Alternatives considered¶
| Option | Pros | Cons | Why not chosen |
|---|---|---|---|
Macros for fixture allocation (e.g. SIMD_BITEXACT_TEST_FIXTURE(name, w, h, bpc)) | Cuts the visible test body further; one-line scaffolding | Hides allocation lifetime behind a macro, breaks ASan / UBSan stack traces, fixed structure cannot express motion_v2's 4-buffer adversarial layout, fights Power-of-10 rule 2 (loop bounds visible) | Selected the inline-helper path: explicit simd_test_aligned_malloc calls keep lifetime visible and let each test compose its own buffer set. |
C-template-style helper functions taking a (scalar_fn, simd_fn) pair via function pointers | Maximum dedup; one helper drives every test | Forces every kernel to share a signature; the four target tests have wildly different signatures (compute_1st_moment vs od_bin_fdct8x8 vs motion_score_pipeline_16); function pointers also defeat clang-tidy's static-call-graph analysis | Rejected: signature heterogeneity dominates. |
| Per-feature harness (one helper header per feature family) | Tightest scoping | Multiplies the maintenance surface — six metric families would mean six near-identical headers | Rejected: the centralised harness is the linker-and-include-tree minimum. |
Random with fixed seed via srand/rand | Standard library, no PRNG to maintain | rand is in the project's banned-functions list (docs/principles.md §1.2 rule 30), and the per-host RAND_MAX makes outputs non-portable | Rejected: banned, and reproducibility across CI hosts is a hard requirement for bit-exact tests. |
Deterministic-pattern (no PRNG; e.g. pix = i ^ j) | No PRNG state; trivially auditable | Misses tail-lane and signed-overflow edges that motion_v2's adversarial-negative fixture and psnr_hvs's 12-bit DCT seeds depend on | Rejected as the default, kept as one of three named fillers (simd_test_fill_random_*).

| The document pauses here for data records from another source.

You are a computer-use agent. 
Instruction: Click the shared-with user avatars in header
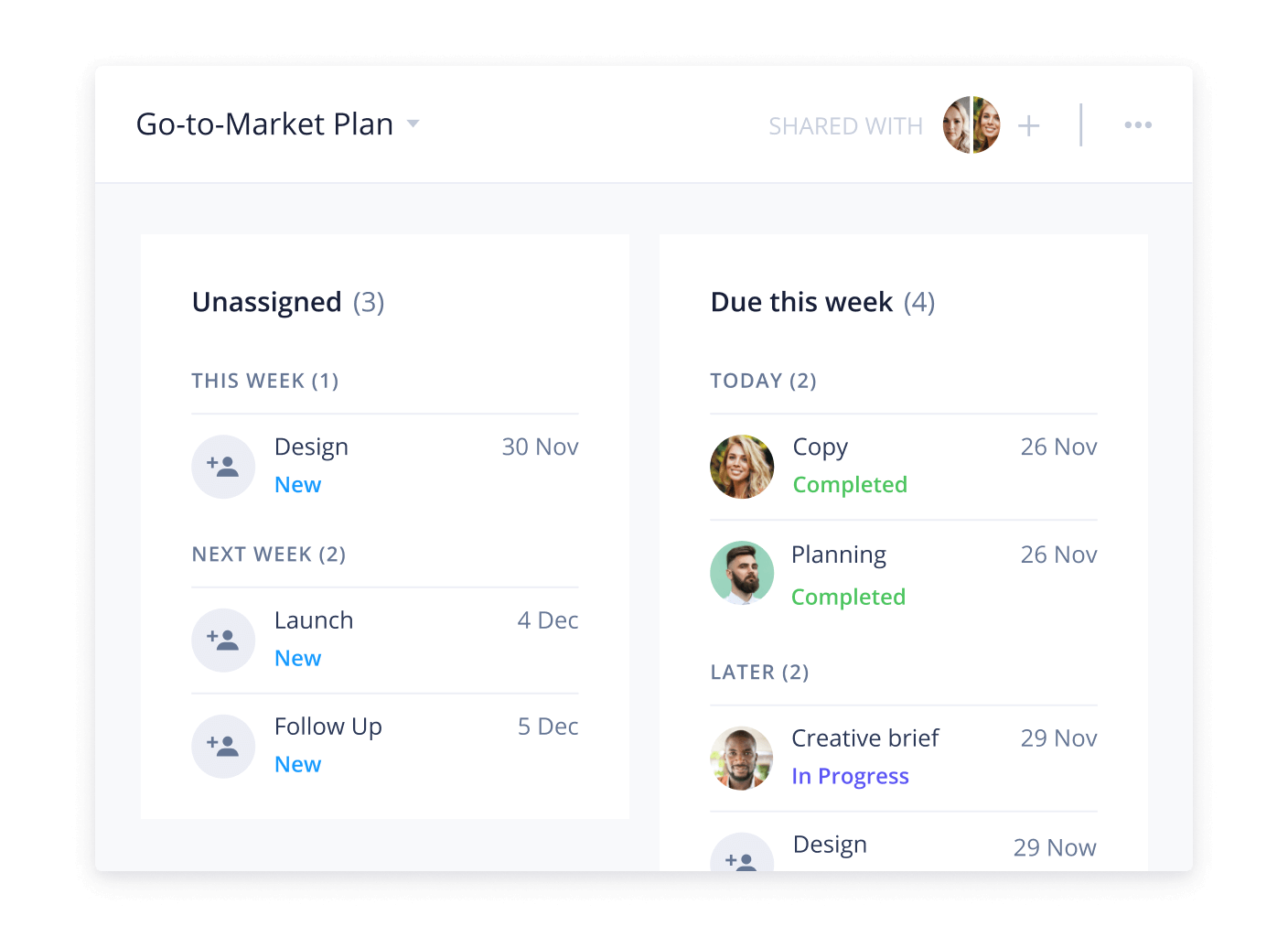pos(971,124)
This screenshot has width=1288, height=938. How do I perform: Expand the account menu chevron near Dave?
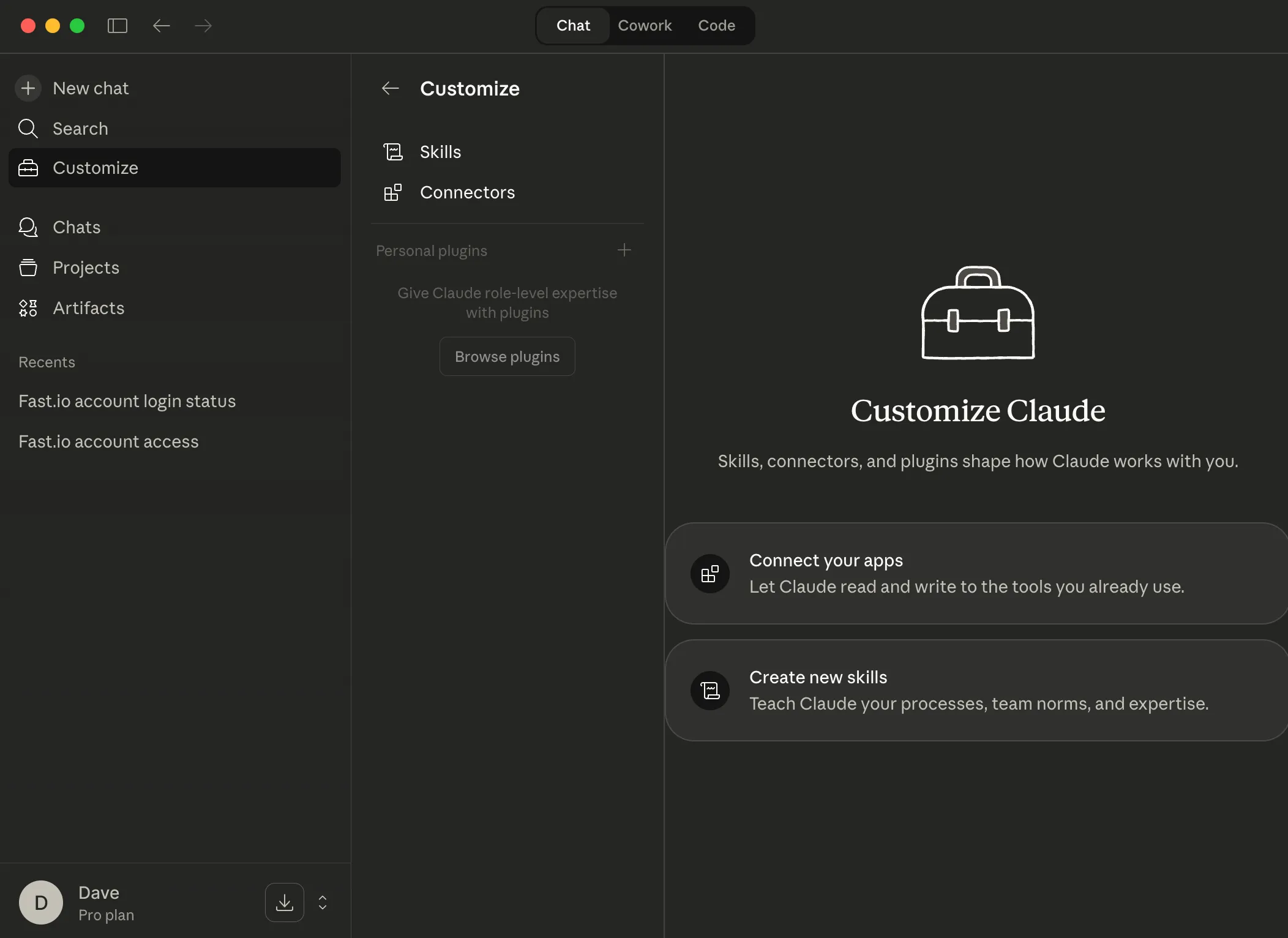pos(322,902)
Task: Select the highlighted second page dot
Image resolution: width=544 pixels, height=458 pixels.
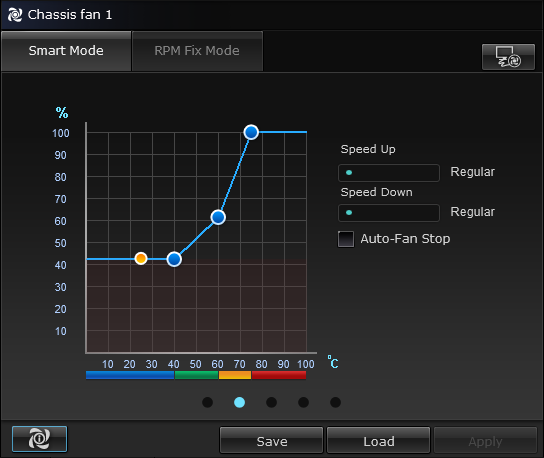Action: (x=239, y=402)
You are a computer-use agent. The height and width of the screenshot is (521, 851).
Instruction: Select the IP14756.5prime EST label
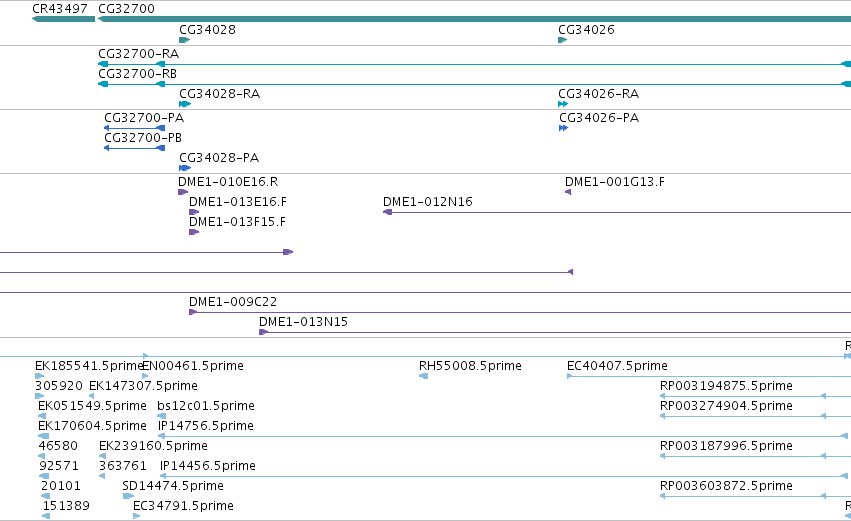click(206, 426)

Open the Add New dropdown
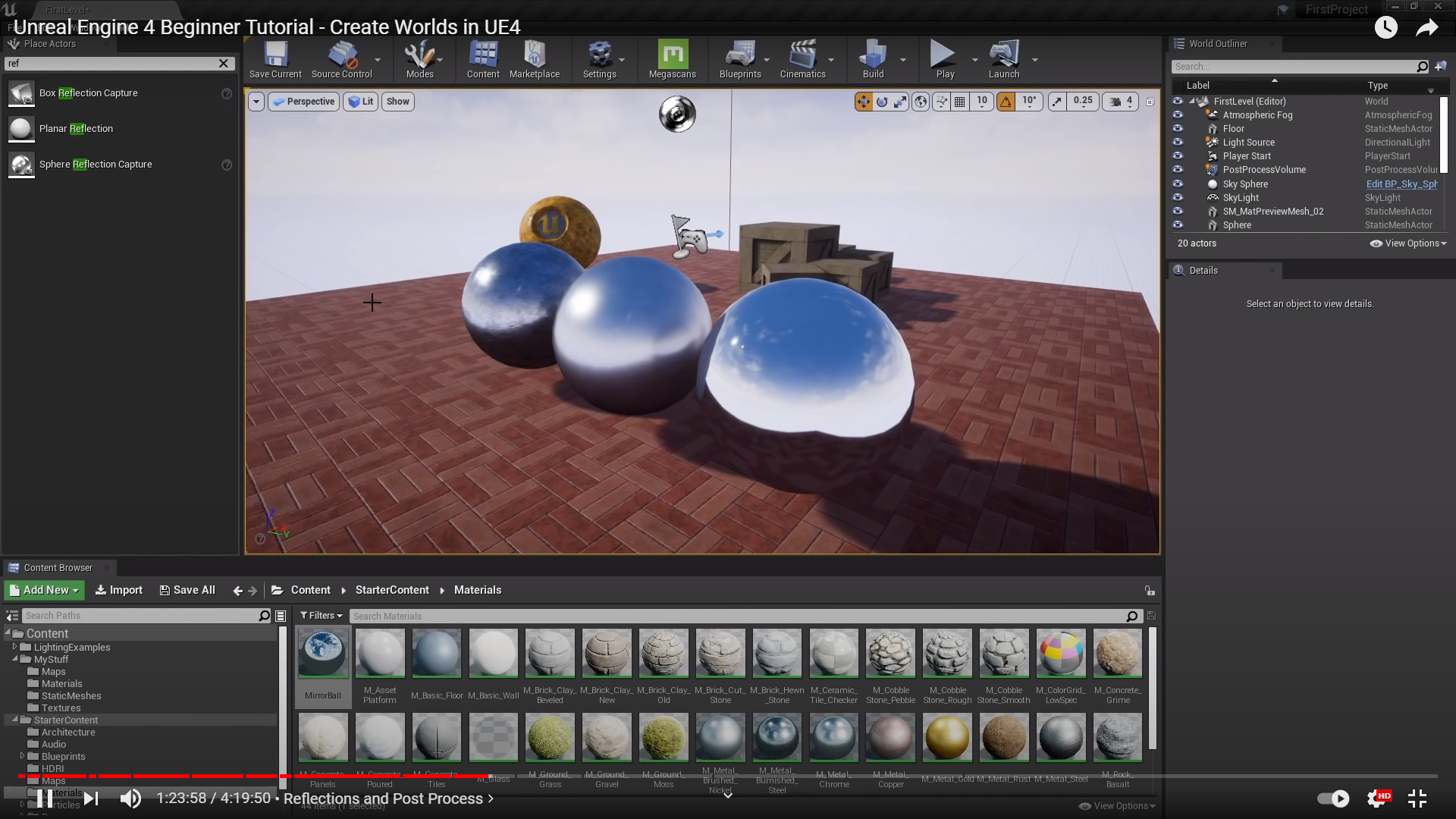coord(44,590)
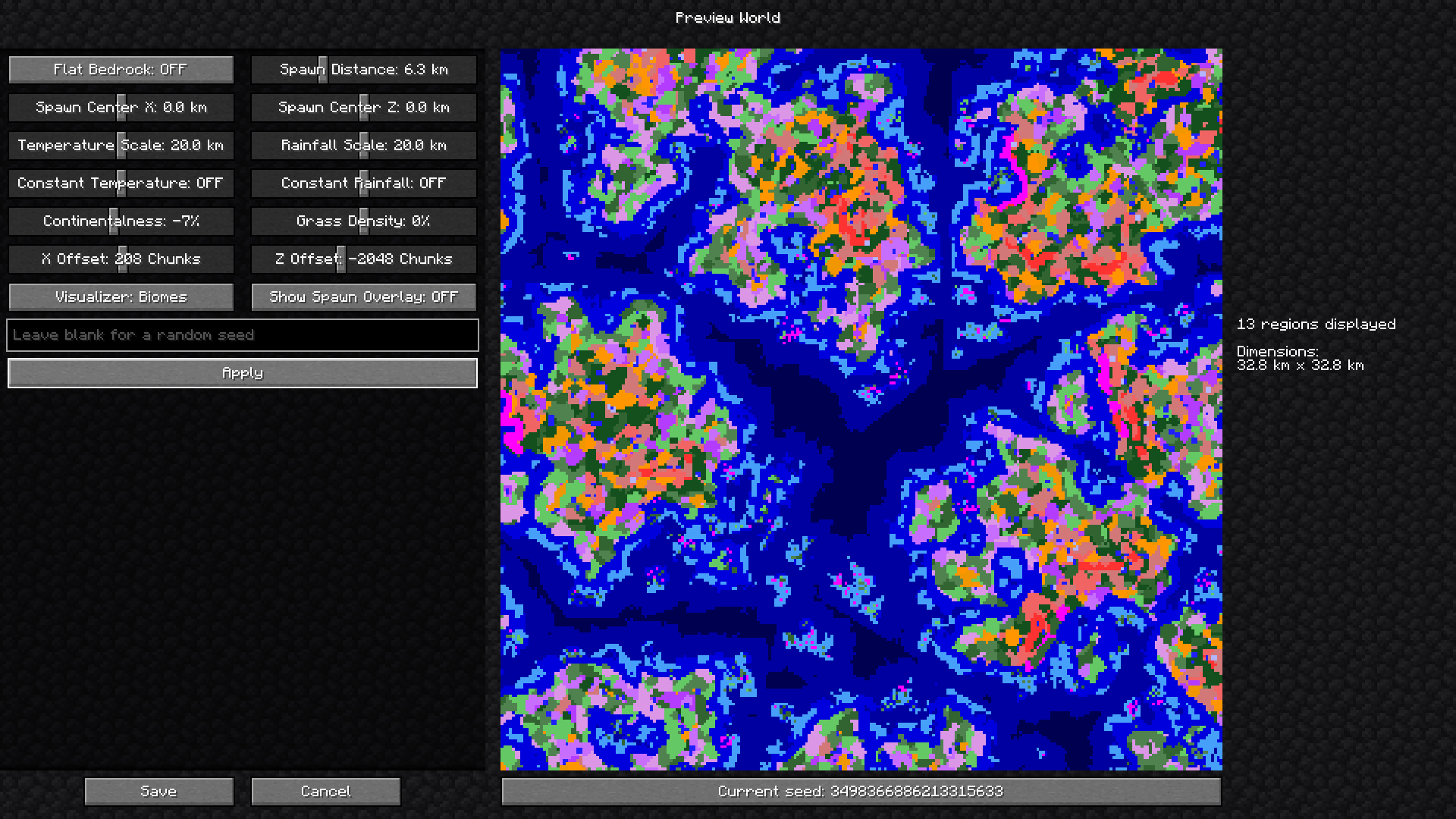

Tests can still hand-author deterministic patterns where they make sense (constant-field, delta-input cases in test_psnr_hvs_avx2.c). |
Consequences¶
- Positive: ~106 LOC removed across the four migrated tests; new SIMD parity tests cost ~20 LOC of test-body code instead of ~50–100 LOC of scaffolding + test body. Future fixes to the portable-aligned-allocator (the next MinGW gotcha after PR #198) land in one file. The relative-tolerance assertion produces a structured failure message (scalar / simd / rel / tol) that the previous per-file
mu_asserttext did not. - Negative: Test TUs gain one extra header in their include graph. Callers must
#include "test.h"BEFOREsimd_bitexact_test.hbecausetest.hlacks a header guard and would redefine themu_reportstatic inlineif pulled in twice; an inline comment in each migrated test calls this out. A future T7-style sweep should add header guards totest.hand remove the include-order constraint. - Neutral / follow-ups:
test_ssimulacra2_simd.cis intentionally untouched in this PR — itsfill_randomformulation differs in FP rounding order fromsimd_test_fill_random_f32, and changing the input bit pattern of an existing bit-exact test risks masking a regression. A separate dedup PR with a SIMD snapshot rerun under/cross-backend-diffcan migrate it. The harness'sSIMD_BITEXACT_ASSERT_MEMCMPshould also replacemu_assert("...", memcmp(...) == 0)patterns elsewhere in the test tree opportunistically.
References¶
- PR #198 — portable aligned allocator MinGW fix that motivated centralising the helper.
- ADR-0138 — bit-exactness contract for SIMD parity tests.
- ADR-0140 —
places=4/places=8validation gates the harness preserves verbatim. - ADR-0179 — moment SIMD tolerance contract that drives
SIMD_BITEXACT_ASSERT_RELATIVE. - Source:
req— fork-local DX simplification request 2026-04-29.